WHAT THE TASK REQUIRES: Each line from the one containing "How do I perform: Select" through the last line of the data below is to be written out verbatim, and nothing more.

Extracted records:
▬▬▬

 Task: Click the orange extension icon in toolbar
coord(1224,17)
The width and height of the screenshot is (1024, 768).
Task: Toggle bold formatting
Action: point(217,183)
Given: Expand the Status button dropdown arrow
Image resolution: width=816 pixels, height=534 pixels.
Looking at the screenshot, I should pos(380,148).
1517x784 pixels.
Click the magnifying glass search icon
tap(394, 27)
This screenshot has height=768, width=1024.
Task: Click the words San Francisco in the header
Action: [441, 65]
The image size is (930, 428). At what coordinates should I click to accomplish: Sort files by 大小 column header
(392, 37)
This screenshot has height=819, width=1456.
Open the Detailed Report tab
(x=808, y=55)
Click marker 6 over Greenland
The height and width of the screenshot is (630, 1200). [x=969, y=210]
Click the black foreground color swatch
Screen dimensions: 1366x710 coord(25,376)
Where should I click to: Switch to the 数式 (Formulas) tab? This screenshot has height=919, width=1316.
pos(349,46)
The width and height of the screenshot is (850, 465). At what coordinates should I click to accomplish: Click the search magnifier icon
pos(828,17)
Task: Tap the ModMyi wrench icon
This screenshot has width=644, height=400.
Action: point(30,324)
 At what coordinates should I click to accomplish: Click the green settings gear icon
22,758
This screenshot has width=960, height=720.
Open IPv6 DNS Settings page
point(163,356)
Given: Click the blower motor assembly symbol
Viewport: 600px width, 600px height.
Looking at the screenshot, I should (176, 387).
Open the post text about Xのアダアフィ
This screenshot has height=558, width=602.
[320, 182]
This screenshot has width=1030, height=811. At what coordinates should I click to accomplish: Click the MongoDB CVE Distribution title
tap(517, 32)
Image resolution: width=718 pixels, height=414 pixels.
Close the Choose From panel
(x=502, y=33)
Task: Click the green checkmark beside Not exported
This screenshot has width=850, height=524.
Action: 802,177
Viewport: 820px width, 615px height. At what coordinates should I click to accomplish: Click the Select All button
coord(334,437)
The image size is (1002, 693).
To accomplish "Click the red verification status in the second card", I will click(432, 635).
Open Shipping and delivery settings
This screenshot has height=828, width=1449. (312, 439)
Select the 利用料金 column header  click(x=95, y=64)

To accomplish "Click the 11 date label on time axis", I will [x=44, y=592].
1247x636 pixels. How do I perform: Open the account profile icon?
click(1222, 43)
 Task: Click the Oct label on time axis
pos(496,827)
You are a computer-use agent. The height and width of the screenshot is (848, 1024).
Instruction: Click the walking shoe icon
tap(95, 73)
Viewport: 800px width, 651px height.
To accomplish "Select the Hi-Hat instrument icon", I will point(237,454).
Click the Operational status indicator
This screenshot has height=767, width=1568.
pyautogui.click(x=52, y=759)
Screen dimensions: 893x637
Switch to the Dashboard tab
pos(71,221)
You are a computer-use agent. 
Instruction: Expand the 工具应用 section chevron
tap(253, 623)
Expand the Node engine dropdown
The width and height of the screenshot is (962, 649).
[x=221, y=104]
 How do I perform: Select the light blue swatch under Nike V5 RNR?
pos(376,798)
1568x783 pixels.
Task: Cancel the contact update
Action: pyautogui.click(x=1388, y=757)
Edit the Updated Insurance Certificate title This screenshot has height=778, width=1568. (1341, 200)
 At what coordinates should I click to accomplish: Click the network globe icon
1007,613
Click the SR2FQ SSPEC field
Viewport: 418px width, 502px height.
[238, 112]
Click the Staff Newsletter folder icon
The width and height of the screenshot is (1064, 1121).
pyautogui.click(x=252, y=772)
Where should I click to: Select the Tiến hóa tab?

▬▬▬

RESULT OF THE TASK:
 How do I perform: Select the light blue swatch under Nike V5 RNR?
pos(376,798)
1568x783 pixels.
Task: Cancel the contact update
Action: pyautogui.click(x=1388, y=757)
Edit the Updated Insurance Certificate title This screenshot has height=778, width=1568. (1341, 200)
 At what coordinates should I click to accomplish: Click the network globe icon
1007,613
Click the SR2FQ SSPEC field
Viewport: 418px width, 502px height.
[238, 112]
Click the Staff Newsletter folder icon
The width and height of the screenshot is (1064, 1121).
pyautogui.click(x=252, y=772)
Where should I click to: Select the Tiến hóa tab?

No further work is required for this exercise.